Всходит месяц обнаженный
При лазоревой луне...
Сказавшаяся в «Творчестве» фрагментарность художественного мышления для Брюсова – признак новой поэзии, дающей «ряд образов, еще не сложившихся в общую картину»; они – лишь «вехи невидимого пути, открытого для воображения читателя». В новой лирике Брюсов акцентировал импрессионистские, а не символистские черты; символ имеет чисто психологическое значение, он – одно из средств «намекающего» искусства, чья цель – «возбудить деятельность воображения». Здесь Брюсов был особенно близок к Малларме, полагавшему, что поэтический текст – это «мистерия в литерах», он немыслим вне «сокровенного», «смутного», и интерес читателя влекут именно эти «темно́ты».

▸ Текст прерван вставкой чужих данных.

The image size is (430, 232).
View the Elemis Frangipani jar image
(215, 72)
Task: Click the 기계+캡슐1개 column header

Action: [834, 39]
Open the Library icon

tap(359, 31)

Наряду с французской импрессионистической лирикой влиятельной для Брюсова оказалась и поэзия Парнаса; пространственно-временная экзотика отвечала стремлению молодого поэта творчески преобразить тусклую повседневность. Натуре Брюсова с его рационализмом,
«эпическому» складу его художественного мышления парнасская тенденция отвечала больше, чем импрессионистская, требовавшая непосредственности самовыражения. Влияния Парнаса видны в стихотворении «Обольщенная» («Она в густой траве запряталась ничком», 1894). Антикизирующие ассоциации («падение» героини – смерть Дианы – гибель языческого Рима), скульптурная завершенность образов напоминали об «Античных поэмах» Леконта де Лиля (его Брюсов ценил и переводил); Горький указывал в начале века на связь Брюсова с поэзией Эредиа (обязанного Леконту). В «Обольщенной» впервые выступила присущая брюсовской «неоклассике» тенденция воплощать переживание «в эпически объективированных образах... из мифологии, истории», освещать его «правдой вечною кумиров» (Б. Михайловский).

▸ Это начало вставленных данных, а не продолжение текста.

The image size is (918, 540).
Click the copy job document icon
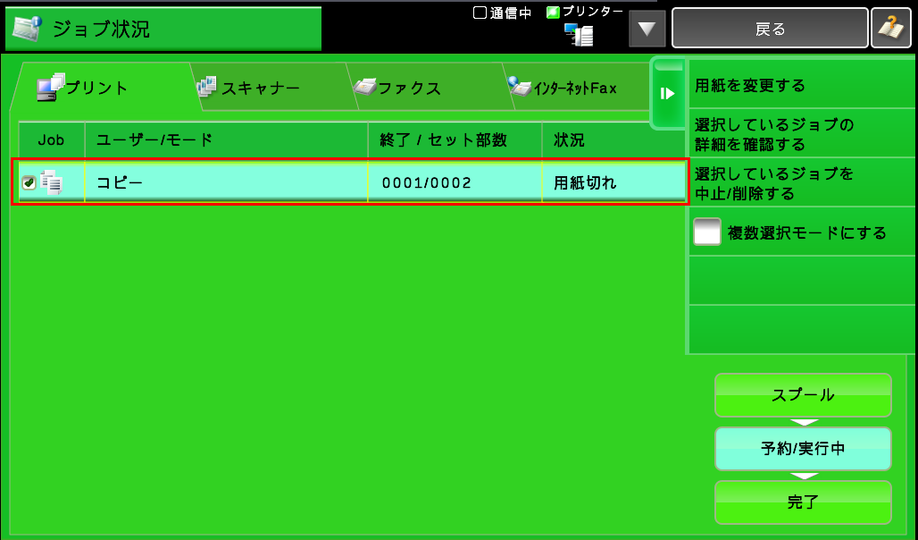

Иные ориентиры узнаются в урбанистических стихах молодого Брюсова, подсказанных впечатлениями действительности с ее социальными антагонизмами. Это не только образы западноевропейской поэзии города (Бодлер, Верлен, Верхарн), но и мотивы русской литературы, Будничный эпизод жизни низов в стихотворении «Подруги» («Три женщины, грязные, пьяные...», 1895) овеян «достоевской» болью за униженных, пред чьим страданием колокольни «крестами склоняются». Дух и слог Некрасова ощутим в «Каменщике» (1901), отмеченном Л. Толстым. Зловещий образ капиталистического города войдет вместе с новым веком и в творчество других символистов.